The Iraqi prime minister also recalled his country’s charge d’affaires in Sweden, the government said on Thursday, and suspended the working permit of Swedish telecom company Ericsson on Iraqi soil, according to state media.
Early on Thursday morning, demonstrators at the embassy waved flags and signs showing the influential Iraqi Shia religious and political leader Muqtada al-Sadr, according to Al Jazeera’s Mahmoud Abdelwahed in Nasiriya, southern Iraq.
The burning of the embassy was called by supporters of Sadr to protest the second planned burning of a Quran in front of the Iraqi embassy in Stockholm on Thursday. While protesters in Sweden kicked and partially damaged a book they said was the Quran, they did not burn it as they had threatened to do.
In Baghdad, all embassy staff were safe, the Swedish foreign ministry press office said in a statement, condemning the attack and highlighting the need for Iraqi authorities to protect diplomatic missions.
Iraq’s foreign ministry also strongly condemned the attack.
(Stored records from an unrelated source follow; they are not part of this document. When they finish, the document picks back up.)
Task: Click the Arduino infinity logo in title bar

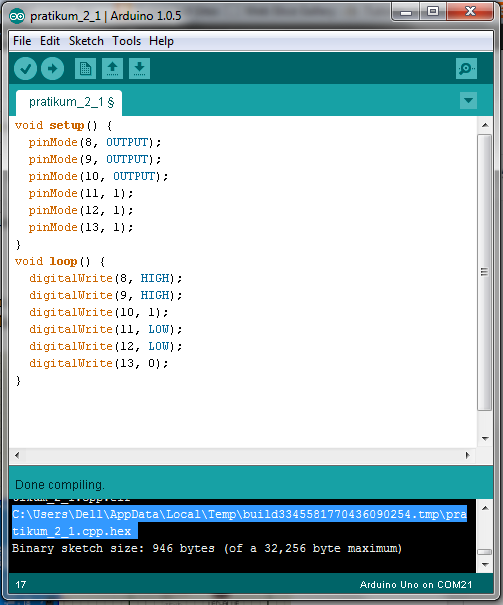Action: 17,16
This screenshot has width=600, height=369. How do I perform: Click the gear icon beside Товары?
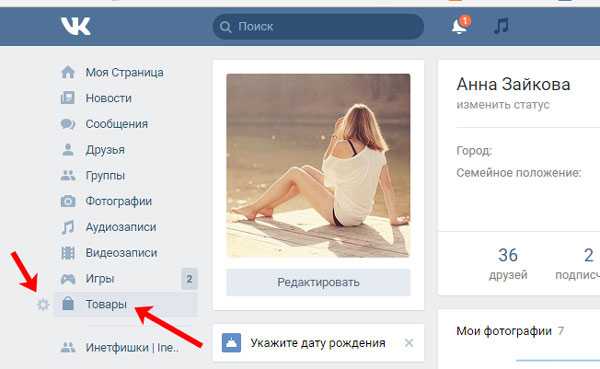pyautogui.click(x=43, y=305)

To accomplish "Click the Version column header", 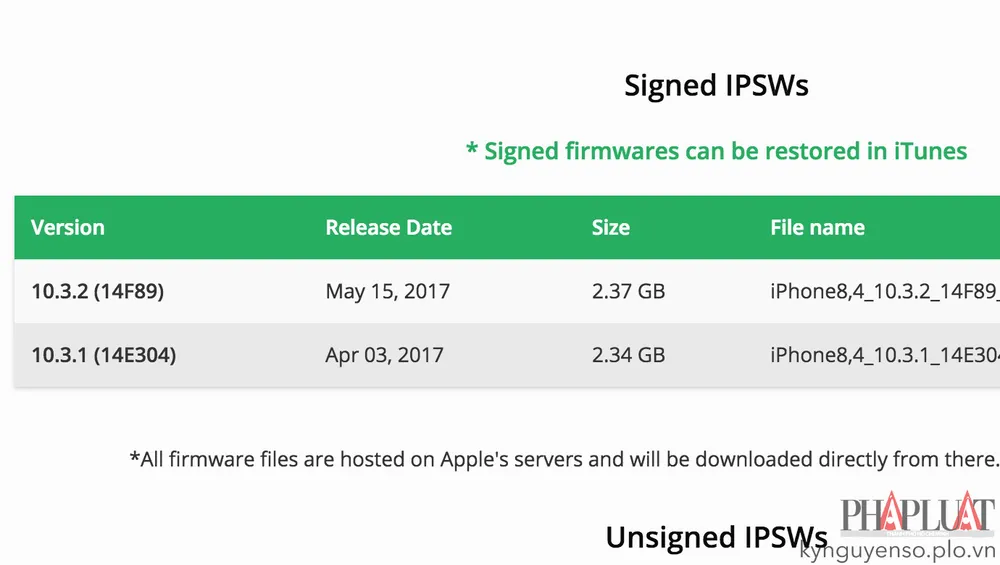I will (x=68, y=228).
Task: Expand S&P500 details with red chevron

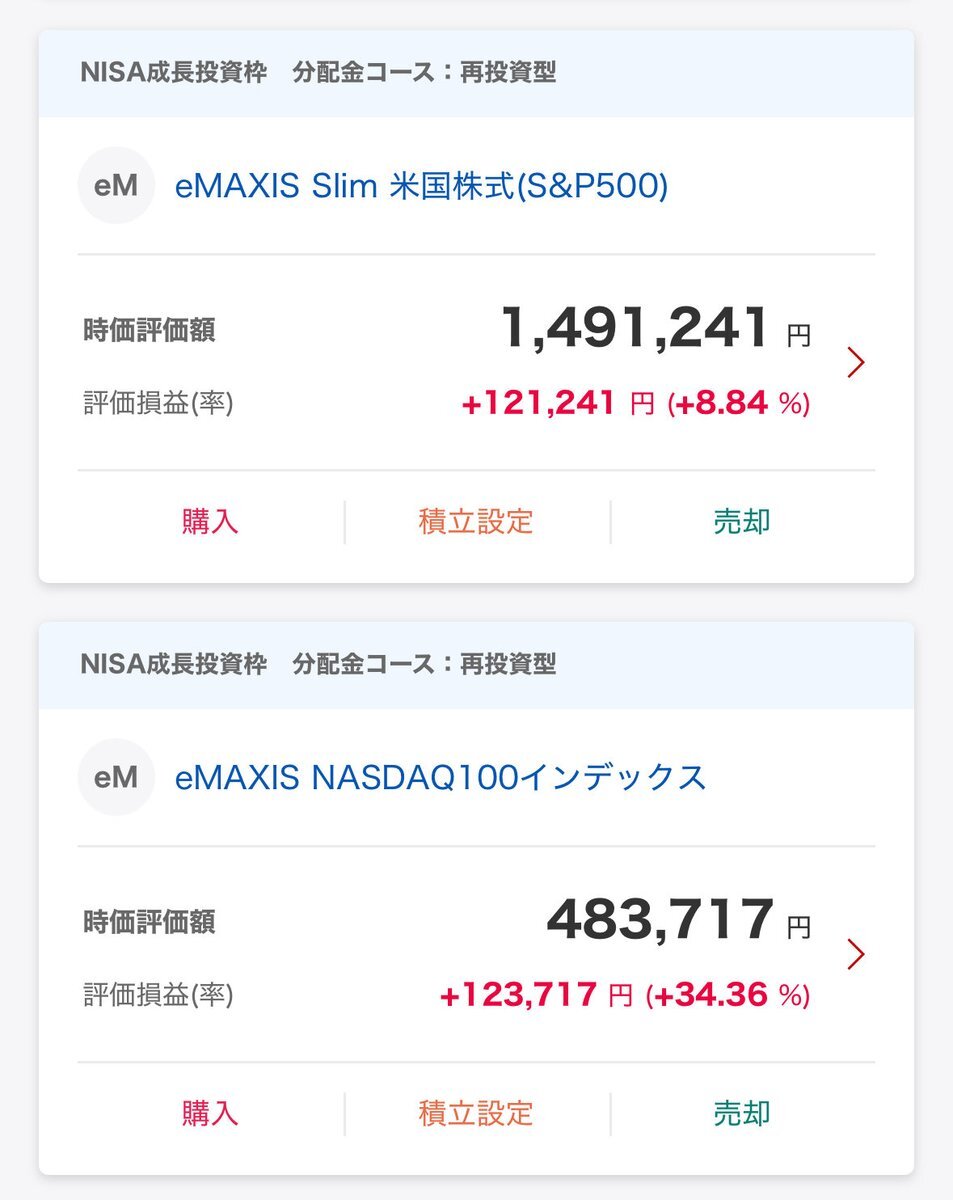Action: 855,362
“The Iraqi government has instructed the competent security authorities to conduct an urgent investigation and take the necessary security measures in order to uncover the circumstances of the incident and identify the perpetrators of this act and hold them accountable according to the law,” the foreign ministry said in a statement.
However, a statement later on Thursday from the government said that it would sever diplomatic ties with Sweden if a second Quran burning takes place in the country.
“The Iraqi government has informed the Swedish government through diplomatic channels that any recurrence of the incident involving the burning of the Holy Quran on Swedish soil would necessitate severing diplomatic relations,” the statement from the prime minister’s office said.